## Supplied information:
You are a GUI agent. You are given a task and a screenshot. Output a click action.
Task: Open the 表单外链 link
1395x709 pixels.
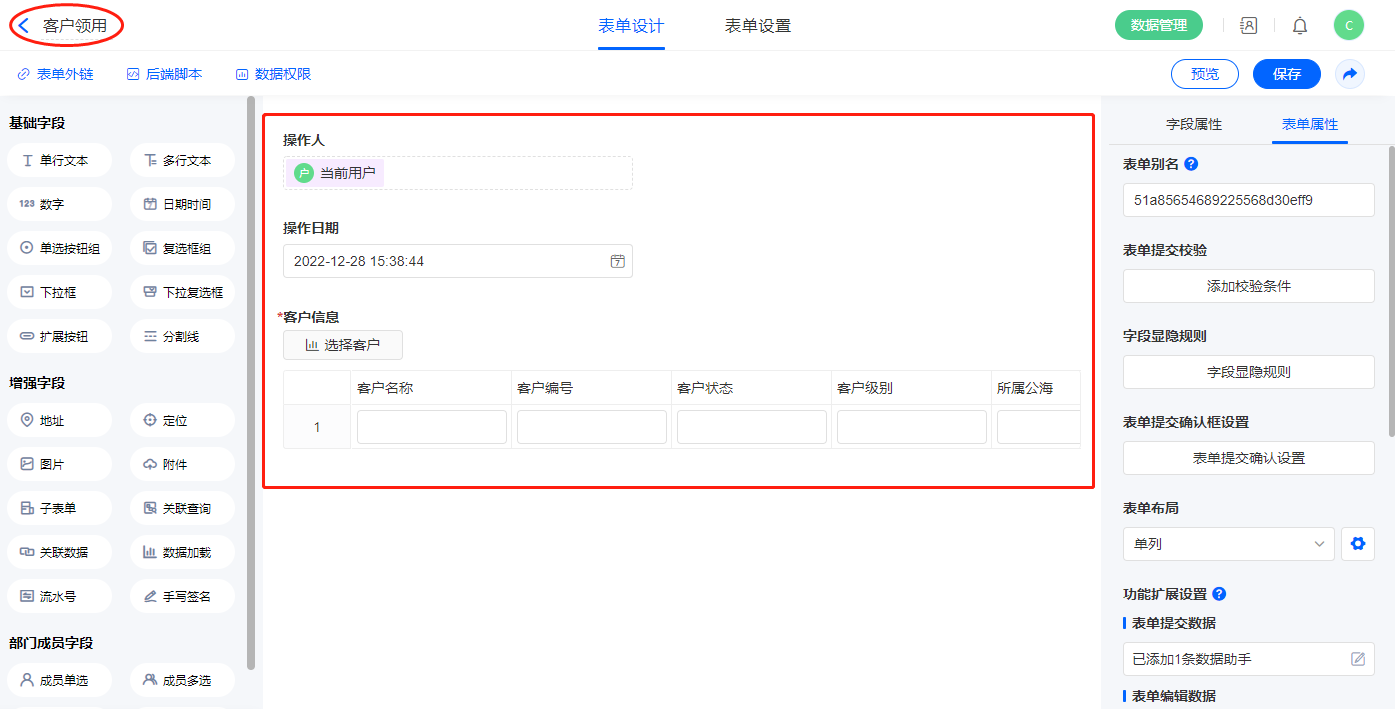tap(56, 74)
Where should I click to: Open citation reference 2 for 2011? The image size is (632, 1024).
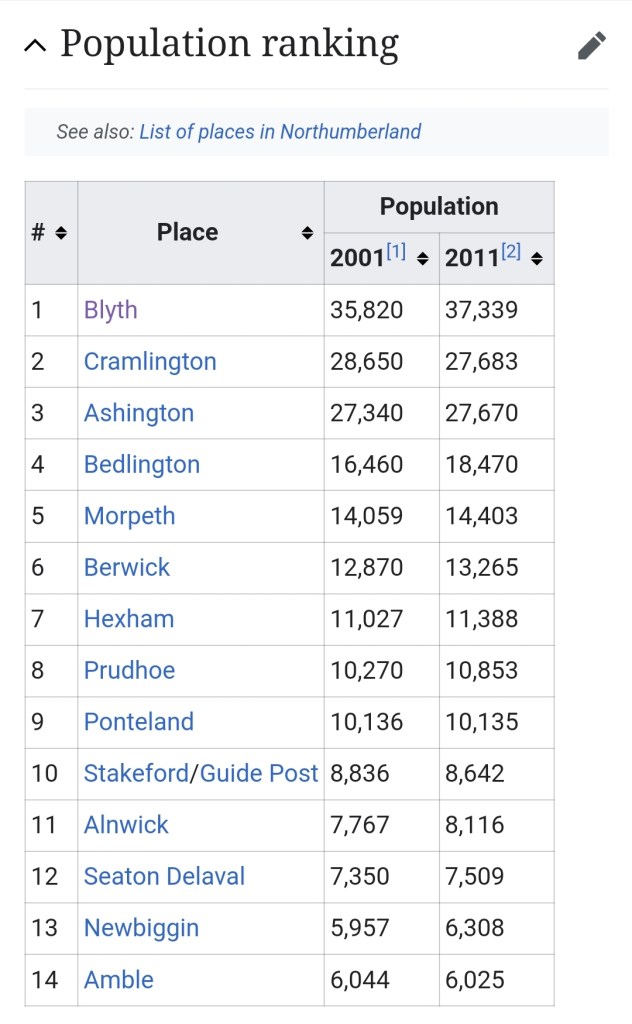(511, 253)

## Work required:
Write out all of the lines above again, requests included, and shift each click coordinate in the answers by adding -94 to every number. Leave the pictures out of your answer.

## Task response:
You are a GUI agent. You are given a task and a screenshot. Output a click action.
Task: Open the 表单外链 link
1395x709 pixels.
tap(-38, -20)
Where should I click to: Open citation reference 2 for 2011? The image size is (632, 1024).
(417, 159)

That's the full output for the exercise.